SOURCE PASSAGE:

##############################

The Central House of Artists, Moscow (Центра́льный дом худо́жника) is a four storey art gallery in Moscow. It was a historical exhibition center in Moscow, the establishment of the International Confederation of Unions of Artists, one of the most famous complexes of its kind in Russia, which existed from 1979 to 2019. During the years of its existence, the Central House of Artists shared one building with the Tretyakov Gallery (New Tretyakov Gallery); from March 2019, the entire building was planned to be transferred under the management of the New Tretyakov Gallery.

The Central House of Artists in Moscow ceased to exist in April 2019, and the exhibition space was transferred to the New Tretyakov Gallery.

It was built by the Artists' Union of the USSR.

==General Information==
The Central House of Artists is in the center of Moscow and is surrounded by the Muzeon Park of Arts. The outdoor exhibition of the Museum of Sculpture fits organically into the thoughtful park ensemble and is complemented by recreation areas and playgrounds for children. Located on Krymsky Val, 10, Moscow, Russia, 119049

==History of the building==
Initially, in September 1956, the Council of Ministers of the USSR adopted a resolution on the construction of two buildings - the building for the Tretyakov Gallery and the Exhibition Building of the Union of Artists of the USSR. Subsequently, it was decided to construct one building for two objects. The project was completed in 1962-1963 and approved for construction in March 1964. Construction began in 1965. The Central House of Artists opened in November 1979.

The main authors of the building project were architects Nikolai Sukoyan and Yuri Sheverdyaev. In addition, other architects took part in the design. Various research institutes were involved in the project.

== Exposition==
=== Tretyakov Gallery===
The Tretyakov Gallery exhibition on Krymsky Val includes works of art by Russian and Soviet artists who worked in the 1920s-1960s: Kazimir Malevich, Wassily Kandinsky, Marc Chagall, Mikhail Larionov, Robert Falk, Pyotr Konchalovsky, Pavel Korin, Pavel Filonov, Aleksandr Deyneka, Vera Mukhina, Sergey Konenkov, Ivan Shadr, Vladimir Favorsky, artists of the "severe style" and many others. At the design stage, it was decided to leave the pre-revolutionary exhibition in the old Tretyakov Gallery building on Lavrushinsky Lane.

##############################

TRY IT: Continue the text about Moscow's Central House of Artists from the point where it stops.

COLLECTED DATA:
##############################

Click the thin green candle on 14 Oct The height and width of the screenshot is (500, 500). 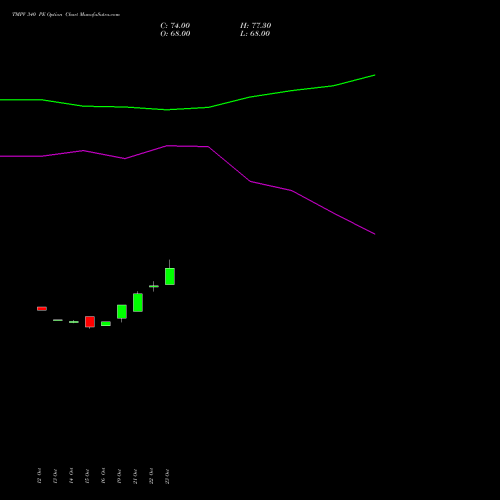point(74,322)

##############################

ANSWER TO THE PROBLEM:
In addition, in the building of the Tretyakov Gallery on Krymsky Val, various exhibitions are held, varied in theme and exhibition material, and master classes are organized with famous contemporary artists as part of the activities of the Contemporary Art Club.

=== Central House of Artists===
Various exhibitions of contemporary art, architecture and design were held in the exhibition halls of the Central House of Artists. Exhibitions of works by artists from Europe, the Middle East, Asia, and America were held. Back in the 1980s, a series of exhibitions by world-class artists were shown in the halls of the Central House of Artists. Artists such as:
Yves Saint Laurent (designer), Francis Bacon (artist), Giorgio Morandi, Jannis Kounellis, Robert Rauschenberg, James Rosenquist, Salvador Dalí, Jean Tinguely, Rufino Tamayo, Israel Tsvaygenbaum, etc.

Also, the international fair of intellectual literature "Non/fiction" was held annually at the Central House of Artists. The fair was first held in the Central House of Artists building in 1999. The Moscow International Art Salon of the Central House of Artists, the Annual International Art Fair of contemporary world art "Art Moscow" and the international exhibition of architecture and design "Arch Moscow", Russian Antique Salons were also held there.

In 2019, the building on Krymsky Val was completely transferred to the Tretyakov Gallery. Responding to new realities and following trends, the Central House of Artists Online project was born. A virtual platform for selling and purchasing works of art and antiques and holding interactive exhibitions.